God does “not delight in sacrifices” as such (Psalms 51:16), for the blood of bulls and goats cannot take away any sin (Hebrews 10:4). David knows this, is deeply aware of this. He already expressed that by the Spirit as well (Psalms 40:6). If God did find joy in that, he would have gladly brought it. Also in burnt offerings God takes no pleasure. David knows that too.
The only sacrifices in which God finds joy are “a broken spirit” and “a broken and a contrite heart” (Psalms 51:17; cf. Isaiah 57:15; Isaiah 66:2). There is nothing of pride and self-justification in those sacrifices, but there is a mind present that is precious to God. This also applies to us. One who offers such sacrifices is truly “a poor in spirit” (Matthew 5:3). Such a person does not boast, but is humble before God.
David does not speak of the joy God finds in such a mind, but says that God will “not despise” it. In doing so, he addresses God emphatically: “O God.” People often do despise such a mind, but “O God, You” certainly will not. By saying “will not despise”, David emphasizes that there is no glory attached to these sacrifices.
Prayer for Zion
After his profound confession and his request for cleansing, David now thinks of Zion (Psalms 51:18). As the representative of the people, he has brought slander upon all the people through his sins. God has had to withdraw Himself from Zion. Now that David has made confession, he asks that God do good to Zion according to His good pleasure.

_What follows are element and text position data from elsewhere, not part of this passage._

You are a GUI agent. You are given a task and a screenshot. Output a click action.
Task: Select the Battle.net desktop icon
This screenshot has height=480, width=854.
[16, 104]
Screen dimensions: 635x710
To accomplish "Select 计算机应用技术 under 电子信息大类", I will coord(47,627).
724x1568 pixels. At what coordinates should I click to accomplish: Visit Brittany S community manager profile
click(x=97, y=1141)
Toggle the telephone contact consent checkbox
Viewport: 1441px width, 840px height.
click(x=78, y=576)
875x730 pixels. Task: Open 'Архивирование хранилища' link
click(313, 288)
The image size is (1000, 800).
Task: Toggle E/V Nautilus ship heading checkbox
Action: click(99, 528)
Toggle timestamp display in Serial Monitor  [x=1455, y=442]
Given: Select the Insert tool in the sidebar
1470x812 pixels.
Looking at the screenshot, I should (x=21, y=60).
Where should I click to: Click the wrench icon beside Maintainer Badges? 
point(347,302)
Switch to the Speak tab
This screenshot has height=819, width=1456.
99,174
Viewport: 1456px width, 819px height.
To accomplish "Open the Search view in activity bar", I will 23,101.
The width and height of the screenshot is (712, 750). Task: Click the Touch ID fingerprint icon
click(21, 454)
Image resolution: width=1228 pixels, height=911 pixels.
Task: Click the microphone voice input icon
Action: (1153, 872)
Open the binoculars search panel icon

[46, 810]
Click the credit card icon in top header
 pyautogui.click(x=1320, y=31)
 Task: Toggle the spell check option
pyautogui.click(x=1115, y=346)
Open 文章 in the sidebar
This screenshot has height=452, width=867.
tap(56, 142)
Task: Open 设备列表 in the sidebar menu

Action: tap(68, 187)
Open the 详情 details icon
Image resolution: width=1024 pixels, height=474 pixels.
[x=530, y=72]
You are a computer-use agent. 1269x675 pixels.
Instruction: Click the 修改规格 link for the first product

Prophetically, this is about the rebuilding of the city and the temple that the LORD will have rebuilt. Because of the great tribulation, sacrifice ceased, and because of the attack of the king of the north, Jerusalem is destroyed. The restoration of the temple and of the sacrificial service is described by the prophet Ezekiel (Ezekiel 40-44).
Because of his sins, the city has become fragile, its spiritual strength has disappeared. The literal walls may still be there, but when the spiritual strength is gone because of sin, the wall no longer provides protection. Therefore, David now asks that God rebuild the walls of Jerusalem, that is, that the city be protected again.
The result will be that God will again find delight in “righteous sacrifices” (Psalms 51:19) that will be brought by the inhabitants of Jerusalem. We can apply this to a local church, which is also seen as a place where God dwells. In a local church, when sin has been judged and fellowship with God has been restored, the spiritual sacrifices are again pleasing to God.
We might expect the “righteous sacrifices” to be sin offerings. That would fit well with the confession of sins. But David speaks of “burnt offering and whole burnt offering” that is completely consumed. When God begins to speak about sacrifices, He begins with the burnt offering (Leviticus 1:1-:). A burnt offering is the highest sacrifice that can be offered as a voluntary sacrifice. Of the various burnt offerings that can be offered, the “young bulls” are the highest form of burnt offering (cf. Leviticus 1:3; Leviticus 1:10Leviticus 1:14).
The burnt offering is an offering that is consumed in its entirety. Everything from this sacrifice comes on the altar and goes up in smoke as a soothing aroma to God (Leviticus 1:9; cf. Deuteronomy 33:10). When David speaks in addition to a burnt offering of a sacrifice that is completely consumed, he demonstrates an understanding of this sacrifice. He explains the essence of the burnt offering. The burnt offering represents the work of the Lord Jesus as a work done wholly and exclusively for God.